IX
Kuang Hsu—As Emperor and Reformer
In 1891 the present Emperor Kuang Hsu issued a very strong edict commanding good treatment of the missionaries. He therein made the following statement: "The religions of the West have for their object the inculcation of virtue, and, though our people become converted, they continue to be Chinese subjects. There is no reason why there should not be harmony between the people and the adherents of foreign religions."—Hon. Charles Denby in "China and Her People."
IX
KUANG HSU—AS EMPEROR AND REFORMER
AS a man, there are few characters in Chinese history that are more interesting than Kuang Hsu. He had all the caprices of genius with their corresponding weakness and strength. He could wield a pen with the vigour of a Caesar, threaten his greatest viceroys, dismiss his leading conservative officials, introduce the most sweeping and far-reaching reforms that have ever been thought of by the Chinese people, and then run from a woman as though the very devil was after him.
He has been variously rated as a genius, an imbecile and a fool. Let us grant that he was not brilliant. Let us rate him as an imbecile, and then let us try to account for his having brought into the palace every ingenious toy and every wonderful and useful invention and discovery of the past twenty or thirty years with the exception of the X-rays and liquid air. Let us try to explain why it was that an imbecile would purchase every book that had been printed in the Chinese language, concerning foreign subjects of learning, up to the time when he was dethroned. Let us tell why it was that an imbecile would study all those foreign books without help, without an assistant, without a teacher, for three years, from the time he bought them in 1895 till 1898, before he began issuing the most remarkable series of edicts that have ever come from the pen of an Oriental monarch in the same length of time.

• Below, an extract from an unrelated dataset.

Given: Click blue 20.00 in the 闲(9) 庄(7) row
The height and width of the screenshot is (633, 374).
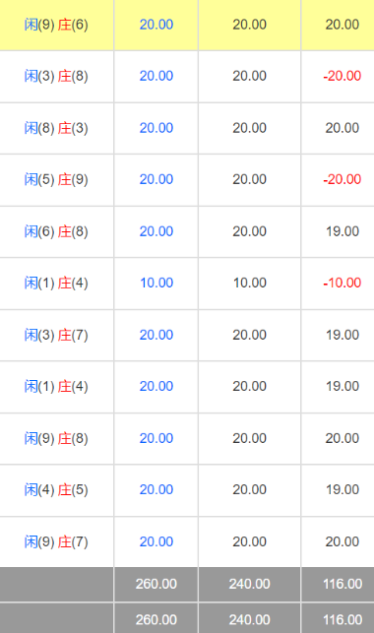Looking at the screenshot, I should click(x=156, y=541).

And let us explain how it was that an imbecile could embody in his edicts of two or three months all the important principles that were necessary to launch the great reforms of the past ten years.
I doubt if any Chinese monarch has ever had a more far-reaching influence over the minds of the young men of the empire than Kuang Hsu had from 1895 till 1898. The preparation for this influence had been going on for twenty or thirty years previously in the educational institutions established by the missions and the government. From these schools there had gone out a great number of young men who had taken positions in all departments of business, and many of the state, and revealed to the officials as well as to many of the people the power of foreign education. An imperial college had been established by the customs service for the special education of young men for diplomatic and other positions, from which there had gone out young men who were the representatives of the government as consuls or ministers in the various countries of Europe and America.
The fever for reading the same books that Kuang Hsu had read was so great as to tax to the utmost the presses of the port cities to supply the demand, and the leaders of some of the publication societies feared that a condition had arisen for which they were unprepared. Books written by such men as Drs. Allen, Mateer, Martin, Williams and Legge were brought out in pirated photographic reproductions by the bookshops of Shanghai and sold for one-tenth the cost of the original work. Authors, to protect themselves, compelled the pirates to deliver over the stereotype plates they had made on penalty of being brought before the officials in litigation if they refused. But during the three years the Emperor had been studying these foreign books, hundreds of thousands of young scholars all over the empire had been doing the same, preparing themselves for whatever emergency the studies of the young Emperor might bring about.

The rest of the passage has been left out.